As well as the Horn of Africa, Turkey’s presence is growing in Yemen: “Cautious and virtually concealed, Turkish activity in Yemen is currently concentrated in three Yemeni coastal areas: Shabwa, Socotra, and Al-Mukha district in Taiz governorate” (Arab Weekly, 9 May 2020), Turkey’s involvement through the aid of Muslim Brotherhood and the financial backing of Qatar suggests that Erdoğan seem to want to be entrenched in yet another regional conflict, which is unrelated to Turkey. However, Yemen was once a far-flung region of the Ottoman Empire, and this involvement fits with Erdoğan’s grandiose plans to review the glory of the Ottoman Empire.
Erdoğan also harbors aspiration of religious leadership in the Islamic world, beyond the territories that formed the Ottoman Empire. For instance, the Nordic Monitor reported that Erdoğan has financed and supported schools and other institutions founded by the Hudayi Foundation “in Africa in order to promote his unique brand of Islamic leadership and the Turkish government’s political agenda.” (Nordic Monitor, 7 July 2020). Ostensibly, the Hudayi foundation is an NGO, but many non-genuine NGOs acts as a front to pursue the agenda of its sponsors. Erdoğan’s engagement of Turkey into sub-Saharan Africa is in the pursuit of his dream of becoming a leader in the Islamic world. Here, there is a confluence of his religious and political ambitions, as Erdoğan see little difference between the two fields of religion and politics. As Erdoğan IV he merged the two fields by accelerating the de-secularisation process in Turkey and intensifying his efforts of expansion into world affairs employing a religious discourse.

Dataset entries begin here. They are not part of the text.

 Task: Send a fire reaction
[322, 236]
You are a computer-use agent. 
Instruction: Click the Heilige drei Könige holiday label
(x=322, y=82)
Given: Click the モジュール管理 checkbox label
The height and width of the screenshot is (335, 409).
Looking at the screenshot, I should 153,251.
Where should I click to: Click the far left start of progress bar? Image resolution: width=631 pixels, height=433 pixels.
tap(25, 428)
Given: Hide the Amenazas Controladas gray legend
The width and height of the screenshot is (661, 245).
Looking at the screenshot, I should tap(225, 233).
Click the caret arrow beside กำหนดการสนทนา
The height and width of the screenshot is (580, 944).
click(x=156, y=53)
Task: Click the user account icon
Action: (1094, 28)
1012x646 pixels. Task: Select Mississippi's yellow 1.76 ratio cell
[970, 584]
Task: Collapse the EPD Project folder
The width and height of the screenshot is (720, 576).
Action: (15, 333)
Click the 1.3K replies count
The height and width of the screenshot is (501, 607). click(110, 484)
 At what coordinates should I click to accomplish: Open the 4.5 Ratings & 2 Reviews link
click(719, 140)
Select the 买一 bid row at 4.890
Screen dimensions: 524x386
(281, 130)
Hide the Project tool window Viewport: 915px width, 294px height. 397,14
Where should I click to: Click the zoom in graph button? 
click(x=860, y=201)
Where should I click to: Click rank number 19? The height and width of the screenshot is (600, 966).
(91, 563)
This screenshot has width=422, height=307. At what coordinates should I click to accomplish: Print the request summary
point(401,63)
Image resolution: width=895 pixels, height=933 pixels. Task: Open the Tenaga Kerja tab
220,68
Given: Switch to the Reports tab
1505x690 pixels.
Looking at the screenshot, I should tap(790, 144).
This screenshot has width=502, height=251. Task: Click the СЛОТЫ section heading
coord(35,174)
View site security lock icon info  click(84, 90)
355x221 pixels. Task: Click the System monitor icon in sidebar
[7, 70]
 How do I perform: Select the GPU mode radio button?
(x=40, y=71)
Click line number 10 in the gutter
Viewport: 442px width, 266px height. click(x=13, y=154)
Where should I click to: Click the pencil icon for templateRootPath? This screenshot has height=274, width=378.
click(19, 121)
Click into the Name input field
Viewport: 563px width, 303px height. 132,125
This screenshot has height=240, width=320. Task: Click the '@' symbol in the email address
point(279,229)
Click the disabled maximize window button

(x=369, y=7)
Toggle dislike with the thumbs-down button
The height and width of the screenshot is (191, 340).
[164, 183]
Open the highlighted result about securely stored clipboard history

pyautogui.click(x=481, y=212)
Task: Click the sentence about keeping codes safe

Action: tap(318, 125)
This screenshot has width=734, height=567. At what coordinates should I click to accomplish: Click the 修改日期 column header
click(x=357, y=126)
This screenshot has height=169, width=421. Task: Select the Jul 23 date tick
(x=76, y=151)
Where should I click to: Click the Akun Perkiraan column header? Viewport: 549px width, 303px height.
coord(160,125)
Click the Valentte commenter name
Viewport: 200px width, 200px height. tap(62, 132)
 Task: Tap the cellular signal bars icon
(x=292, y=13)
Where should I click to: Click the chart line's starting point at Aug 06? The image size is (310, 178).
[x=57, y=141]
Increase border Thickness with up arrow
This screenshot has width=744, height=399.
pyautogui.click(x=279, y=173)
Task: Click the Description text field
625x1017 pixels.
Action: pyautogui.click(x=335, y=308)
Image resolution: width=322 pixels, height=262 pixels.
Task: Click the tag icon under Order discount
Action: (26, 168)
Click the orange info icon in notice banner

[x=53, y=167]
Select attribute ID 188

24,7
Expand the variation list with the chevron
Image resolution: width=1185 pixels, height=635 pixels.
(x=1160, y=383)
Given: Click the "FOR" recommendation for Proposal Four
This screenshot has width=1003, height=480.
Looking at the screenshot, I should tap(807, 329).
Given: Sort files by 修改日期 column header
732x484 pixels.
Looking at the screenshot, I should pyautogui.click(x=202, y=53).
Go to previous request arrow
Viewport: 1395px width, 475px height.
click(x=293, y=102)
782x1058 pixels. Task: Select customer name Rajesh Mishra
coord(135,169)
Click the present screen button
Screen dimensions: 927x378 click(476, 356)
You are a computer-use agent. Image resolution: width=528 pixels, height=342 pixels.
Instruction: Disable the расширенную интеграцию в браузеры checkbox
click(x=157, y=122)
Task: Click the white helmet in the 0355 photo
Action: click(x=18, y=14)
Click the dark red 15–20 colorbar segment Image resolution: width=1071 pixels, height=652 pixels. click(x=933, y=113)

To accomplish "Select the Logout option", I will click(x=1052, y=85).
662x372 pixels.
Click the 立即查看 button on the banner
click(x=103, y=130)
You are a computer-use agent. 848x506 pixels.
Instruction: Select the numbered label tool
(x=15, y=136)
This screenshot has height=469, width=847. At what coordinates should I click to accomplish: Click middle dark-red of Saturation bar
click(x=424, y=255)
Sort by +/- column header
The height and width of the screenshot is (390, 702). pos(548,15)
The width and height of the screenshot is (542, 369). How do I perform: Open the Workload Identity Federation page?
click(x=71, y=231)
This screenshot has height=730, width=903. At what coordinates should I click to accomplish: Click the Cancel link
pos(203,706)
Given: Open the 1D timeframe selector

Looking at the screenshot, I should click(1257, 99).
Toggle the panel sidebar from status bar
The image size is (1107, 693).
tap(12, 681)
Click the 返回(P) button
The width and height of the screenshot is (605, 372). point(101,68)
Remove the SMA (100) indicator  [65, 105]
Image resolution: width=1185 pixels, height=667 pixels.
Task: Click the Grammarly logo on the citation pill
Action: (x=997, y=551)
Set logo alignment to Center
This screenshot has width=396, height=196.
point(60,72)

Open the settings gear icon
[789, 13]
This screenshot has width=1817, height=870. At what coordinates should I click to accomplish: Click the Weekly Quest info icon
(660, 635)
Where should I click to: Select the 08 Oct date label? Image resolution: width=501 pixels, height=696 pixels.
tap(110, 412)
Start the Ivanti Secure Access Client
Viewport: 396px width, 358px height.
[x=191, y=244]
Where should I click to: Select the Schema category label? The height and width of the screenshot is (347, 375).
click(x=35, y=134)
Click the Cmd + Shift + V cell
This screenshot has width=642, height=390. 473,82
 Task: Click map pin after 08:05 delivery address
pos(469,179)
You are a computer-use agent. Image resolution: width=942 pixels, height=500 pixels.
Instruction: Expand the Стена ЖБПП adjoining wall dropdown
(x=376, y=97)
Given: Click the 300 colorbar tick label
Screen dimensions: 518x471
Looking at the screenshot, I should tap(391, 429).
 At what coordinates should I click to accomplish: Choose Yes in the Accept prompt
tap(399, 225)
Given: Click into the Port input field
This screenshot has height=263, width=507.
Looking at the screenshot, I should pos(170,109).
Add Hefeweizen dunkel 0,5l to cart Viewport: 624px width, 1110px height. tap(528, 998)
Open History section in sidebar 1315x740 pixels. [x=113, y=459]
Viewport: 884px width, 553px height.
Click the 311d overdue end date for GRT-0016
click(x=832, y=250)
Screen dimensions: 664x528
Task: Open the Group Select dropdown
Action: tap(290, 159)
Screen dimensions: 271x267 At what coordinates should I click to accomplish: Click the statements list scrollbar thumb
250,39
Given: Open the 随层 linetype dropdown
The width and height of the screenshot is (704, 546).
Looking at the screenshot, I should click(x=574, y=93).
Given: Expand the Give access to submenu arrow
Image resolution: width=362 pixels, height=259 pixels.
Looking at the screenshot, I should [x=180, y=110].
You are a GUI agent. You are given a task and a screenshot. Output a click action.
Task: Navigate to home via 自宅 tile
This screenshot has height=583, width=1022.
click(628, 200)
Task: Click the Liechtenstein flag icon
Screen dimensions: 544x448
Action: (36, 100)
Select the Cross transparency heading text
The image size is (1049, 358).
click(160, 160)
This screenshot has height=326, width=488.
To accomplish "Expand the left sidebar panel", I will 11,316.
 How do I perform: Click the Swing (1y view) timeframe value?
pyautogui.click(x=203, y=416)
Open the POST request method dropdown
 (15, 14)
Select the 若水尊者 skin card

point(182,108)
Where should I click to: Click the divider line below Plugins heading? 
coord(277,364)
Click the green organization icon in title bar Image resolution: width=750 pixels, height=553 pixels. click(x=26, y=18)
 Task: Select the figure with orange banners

The cultural, religious and political aspects all converge into the enormous and protracted efforts to convert the museum of Hagia Sofia into a mosque again. Hagia Sophia, Ayasofya in Turkish (the Byzantine Church of Αγία Σοφία) became a museum after the Republic was established. It had become a mosque in 1453 after the Conquest of Constantinople (Istanbul’s forename) to symbolise the dominance of Islam but was converted into a museum by 1934 to symbolise the dominance of secularist ideology. The sacred space of the Mosque became profane, but to many Islamists it remained sacred (and efforts to convert it back to mosque increased in intensity once AKP came to power). Thus, the same space was/is regarded sacred by the opposing camps. By converting the museum to a mosque Erdoğan intends to demonstrate his power over the Kemalists, other secularists, Christianity and the West. Many foreign governments have protested about this move but Erdoğan held firm. Her cares not for the view of the foreigners nor about citizens protesting in Turkey, for he seems himself as the unaccountable sultan.
The Fourth Republic, under the leadership, military adventurism and religious obsession of Erdoğan IV is in danger of becoming less of a republic and more of a neo-Ottoman sultanate in disguise.